*TASK INSTRUCTIONS*.
Look through the lines below; wherever the word "agent" appears, copy that line.

*INFORMATION GIVEN*.
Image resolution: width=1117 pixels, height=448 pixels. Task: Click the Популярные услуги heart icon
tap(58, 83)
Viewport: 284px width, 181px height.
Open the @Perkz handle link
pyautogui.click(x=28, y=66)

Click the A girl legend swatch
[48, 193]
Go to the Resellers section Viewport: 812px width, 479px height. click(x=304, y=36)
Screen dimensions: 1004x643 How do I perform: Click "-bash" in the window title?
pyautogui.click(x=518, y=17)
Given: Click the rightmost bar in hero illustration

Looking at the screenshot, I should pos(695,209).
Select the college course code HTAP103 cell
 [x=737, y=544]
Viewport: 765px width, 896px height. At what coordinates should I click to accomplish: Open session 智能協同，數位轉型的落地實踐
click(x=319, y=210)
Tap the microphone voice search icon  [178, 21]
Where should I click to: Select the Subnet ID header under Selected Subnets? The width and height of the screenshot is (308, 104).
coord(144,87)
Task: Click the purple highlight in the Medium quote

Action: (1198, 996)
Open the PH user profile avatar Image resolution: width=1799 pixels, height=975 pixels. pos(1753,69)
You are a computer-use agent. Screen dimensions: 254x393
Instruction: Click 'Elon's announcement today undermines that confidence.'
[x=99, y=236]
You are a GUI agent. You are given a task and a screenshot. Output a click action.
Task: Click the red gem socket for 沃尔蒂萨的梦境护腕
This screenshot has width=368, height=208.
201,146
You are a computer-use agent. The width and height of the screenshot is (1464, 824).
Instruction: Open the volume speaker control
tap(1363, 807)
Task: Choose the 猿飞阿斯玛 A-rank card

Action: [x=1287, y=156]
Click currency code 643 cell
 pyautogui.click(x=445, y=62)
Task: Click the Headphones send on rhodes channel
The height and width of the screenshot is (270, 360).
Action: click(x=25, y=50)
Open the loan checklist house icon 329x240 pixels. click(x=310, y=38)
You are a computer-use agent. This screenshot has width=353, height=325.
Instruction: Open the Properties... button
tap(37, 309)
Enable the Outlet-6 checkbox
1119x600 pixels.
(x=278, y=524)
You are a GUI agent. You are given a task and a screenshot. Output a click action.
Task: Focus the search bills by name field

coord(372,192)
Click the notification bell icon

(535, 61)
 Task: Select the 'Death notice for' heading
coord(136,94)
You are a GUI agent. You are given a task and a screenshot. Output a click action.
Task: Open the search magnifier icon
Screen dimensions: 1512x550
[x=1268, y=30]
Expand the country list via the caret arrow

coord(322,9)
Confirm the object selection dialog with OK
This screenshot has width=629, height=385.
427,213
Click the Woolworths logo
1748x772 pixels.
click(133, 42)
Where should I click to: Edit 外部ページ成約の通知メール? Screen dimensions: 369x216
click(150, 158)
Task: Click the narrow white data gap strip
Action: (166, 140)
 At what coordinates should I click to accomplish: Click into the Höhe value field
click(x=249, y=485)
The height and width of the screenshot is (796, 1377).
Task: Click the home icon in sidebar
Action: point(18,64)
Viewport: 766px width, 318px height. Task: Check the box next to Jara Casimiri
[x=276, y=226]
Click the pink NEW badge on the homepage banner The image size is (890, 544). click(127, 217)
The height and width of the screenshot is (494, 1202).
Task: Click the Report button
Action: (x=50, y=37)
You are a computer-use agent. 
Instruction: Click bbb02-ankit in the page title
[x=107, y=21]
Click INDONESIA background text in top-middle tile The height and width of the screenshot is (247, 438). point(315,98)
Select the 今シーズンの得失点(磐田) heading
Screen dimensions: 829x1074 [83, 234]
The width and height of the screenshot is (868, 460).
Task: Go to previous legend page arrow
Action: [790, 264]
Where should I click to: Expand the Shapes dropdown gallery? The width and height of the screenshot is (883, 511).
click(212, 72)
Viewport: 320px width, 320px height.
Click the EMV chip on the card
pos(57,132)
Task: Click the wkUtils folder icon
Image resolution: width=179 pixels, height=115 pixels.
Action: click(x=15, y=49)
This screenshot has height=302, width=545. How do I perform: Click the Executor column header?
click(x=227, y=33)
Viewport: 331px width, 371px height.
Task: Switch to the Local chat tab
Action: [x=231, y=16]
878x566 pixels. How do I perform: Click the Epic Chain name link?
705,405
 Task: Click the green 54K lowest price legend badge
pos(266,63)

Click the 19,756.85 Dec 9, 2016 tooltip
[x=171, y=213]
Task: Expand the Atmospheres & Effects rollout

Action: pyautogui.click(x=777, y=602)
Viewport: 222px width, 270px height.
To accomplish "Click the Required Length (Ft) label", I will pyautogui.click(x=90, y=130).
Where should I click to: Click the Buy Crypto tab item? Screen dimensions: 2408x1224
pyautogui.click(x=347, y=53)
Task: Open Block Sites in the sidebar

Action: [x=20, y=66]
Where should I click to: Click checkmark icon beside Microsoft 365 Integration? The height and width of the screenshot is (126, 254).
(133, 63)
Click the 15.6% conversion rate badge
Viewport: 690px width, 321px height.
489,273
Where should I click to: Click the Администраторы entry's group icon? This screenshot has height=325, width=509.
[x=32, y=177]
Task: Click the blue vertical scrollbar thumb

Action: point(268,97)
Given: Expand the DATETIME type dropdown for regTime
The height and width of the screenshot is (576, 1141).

*ANSWER SPACE*.
You are a computer-use agent. Screen dimensions: 254x393
You are a GUI agent. You are given a task and a screenshot. Output a click action.
You are a computer-use agent. The width and height of the screenshot is (1464, 824).
You are a computer-use agent. This screenshot has width=353, height=325.
You are a GUI agent. You are given a task and a screenshot. Output a click action.
You are a GUI agent. You are given a task and a screenshot. Output a click action.
You are a computer-use agent. 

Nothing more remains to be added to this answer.